Existem algumas descrições impiedosas em Entre Amigos. A culpa é do kibutz?
Alguém que vive numa sociedade comum e tem uma infância nojenta culpará os pais. A mesma pessoa, se viver no kibutz com as mesmas crianças nojentas, culpará o kibutz. Alguém que viva numa sociedade regular e não satisfaça suas ambições culpará a si próprio ou o patrão. Se viver no kibutz, irá culpar o kibutz.
Diferentemente de outros, eu não mato mais vacas sagradas. Houve um tempo em que o fazia. Não hoje. Em qualquer estábulo existe uma velha vaca doente cercada por um rebanho de animais exultantes. Eu fico sempre do lado da vaca. Não é por que eu não saiba do fedor que a vaca põe para fora. Tampouco porque eu a cultue. Mas entre a vaca e e os açougueiros que ficam em volta – eu prefiro a vaca. Eu estou falando de sionismo, de kibutz e de movimento trabalhista.
Em seu livro de memórias Um Conto de Amor e Escuridão, Oz descreve suas ansiedades como escritor novato. Ler Hemingway e Remarque elevou seu espírito, mas também o encheu de receio. Não havia tido as suas experiências tumultuadas de vida, de guerra e de luta pela liberdade. “Ninguém que não tivesse experienciado aquele mundo poderia receber nem meia autorização temporária para escrever histórias ou romances”, escreveu. Mais ainda, um escritor precisava viver num “lugar de verdade” Paris, Madrid, New York, Monte Carlo. “Mas aqui, no kibutz, o que havia? Um galinheiro, um celeiro, casas de crianças”…

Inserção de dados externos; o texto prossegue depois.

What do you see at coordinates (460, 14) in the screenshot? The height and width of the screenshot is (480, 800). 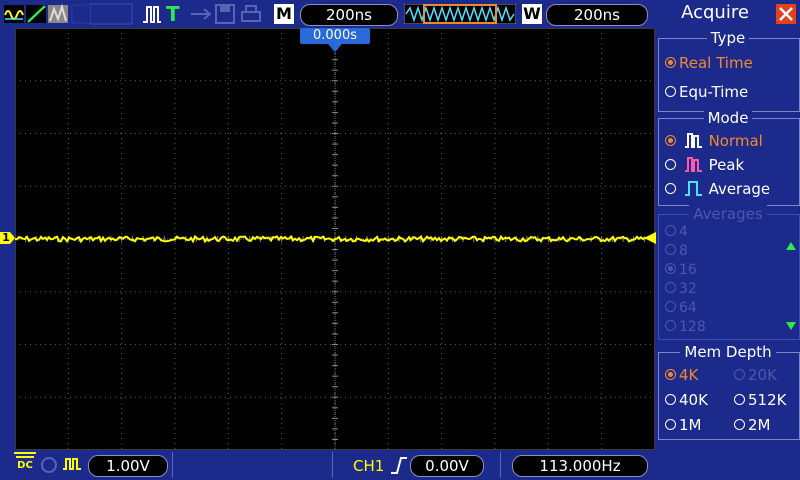 I see `memory-window-icon` at bounding box center [460, 14].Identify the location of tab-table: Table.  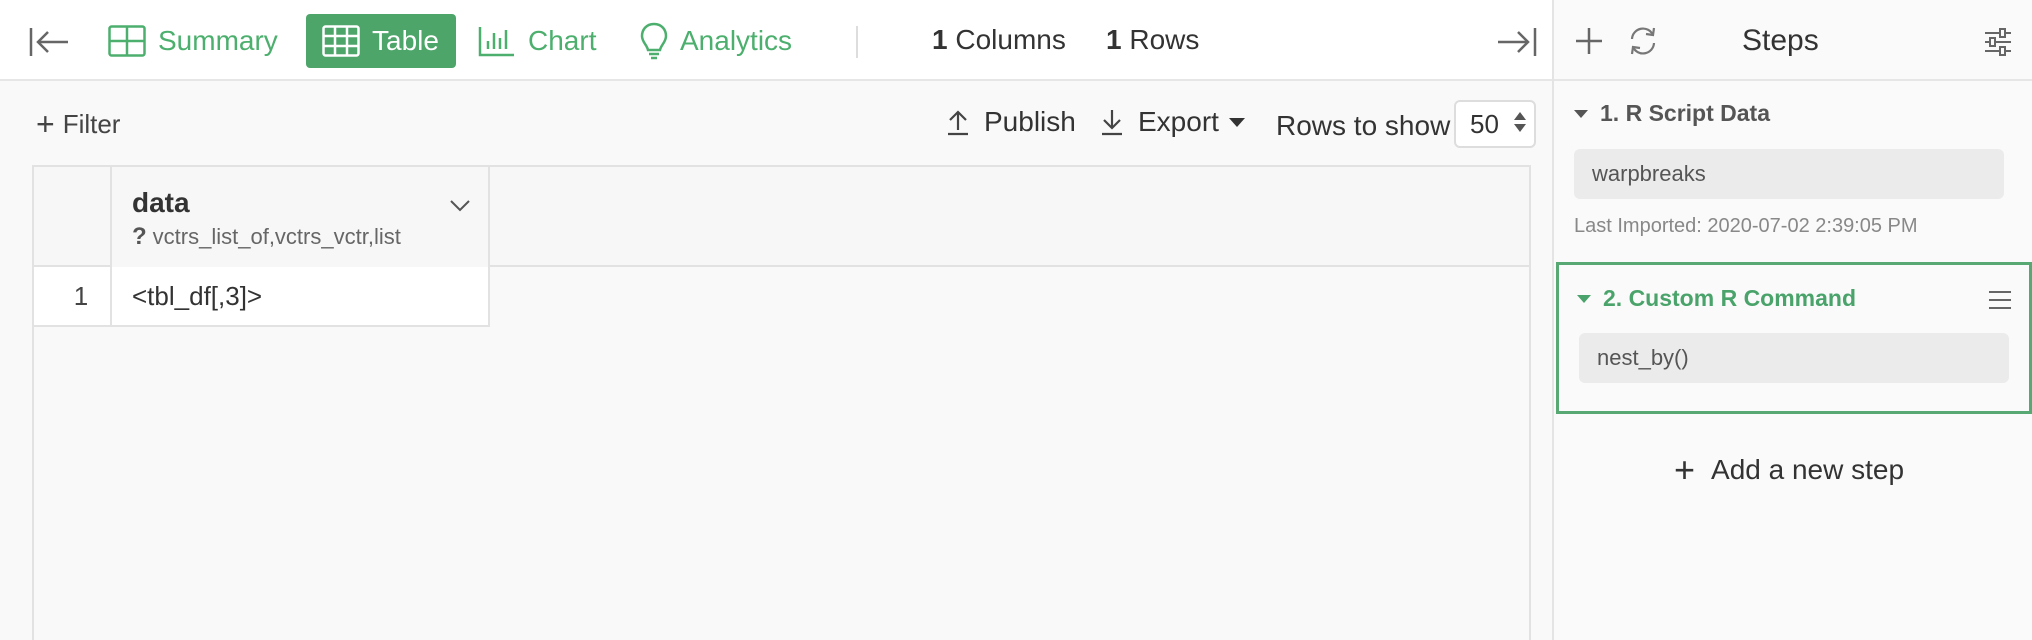
(381, 41).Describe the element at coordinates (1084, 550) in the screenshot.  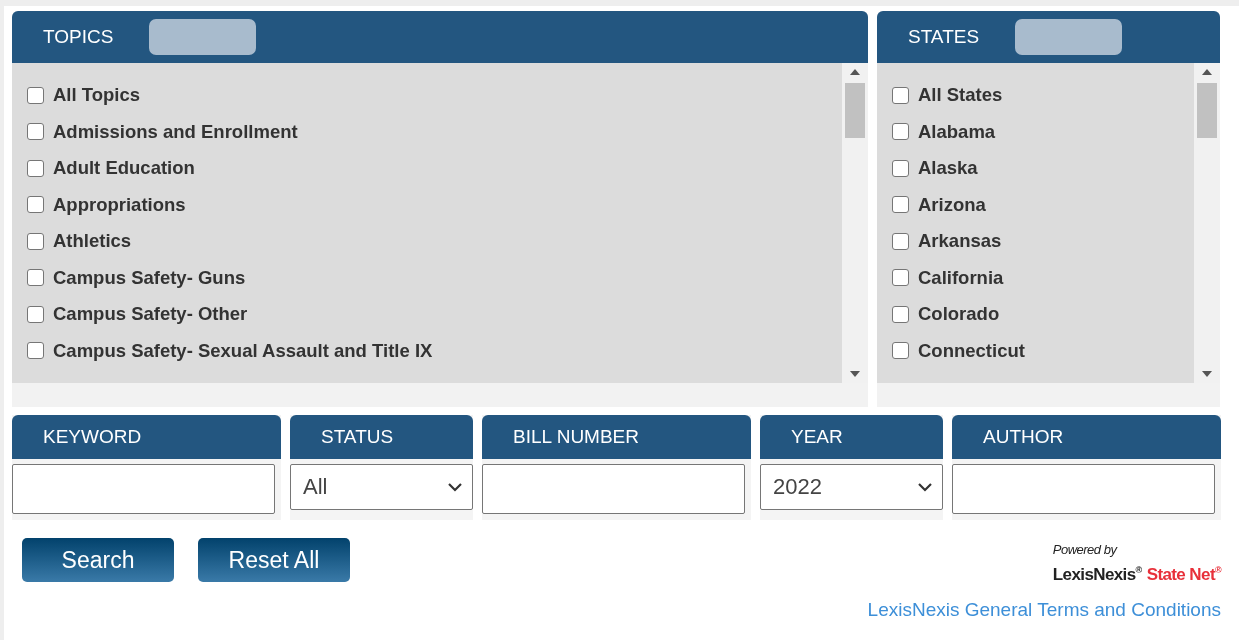
I see `powered-by-caption: Powered by` at that location.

Oz encontrou a solução para este problema em Winesburg, Ohio, uma coletânea de histórias de Sherwood Anderson publicada em 1919. Em Um Conto de Amor e Escuridão, Oz observa que o trabalho de Anderson “era uma sequência de histórias e episódios que nasciam umas das outras, conectando-se entre si, particularmente porque todas elas se davam numa única pequena cidade provinciana, pobre e esquecida. Era habitada por gente simples: um velho carpinteiro, um jovem sem compromisso, um dono de hotel e uma camareira. As historias também se conectavam umas às outras porque os personagens passavam de história em história: Os personagens centrais de uma história reapareciam como coadjuvantes em outra”.
Os personagens e eventos em Winesburg, Ohio eram o que Oz “supunha não terem lugar na literatura”. Eles ficavam, pensava até então, abaixo de uma faixa de aceitabilidade”.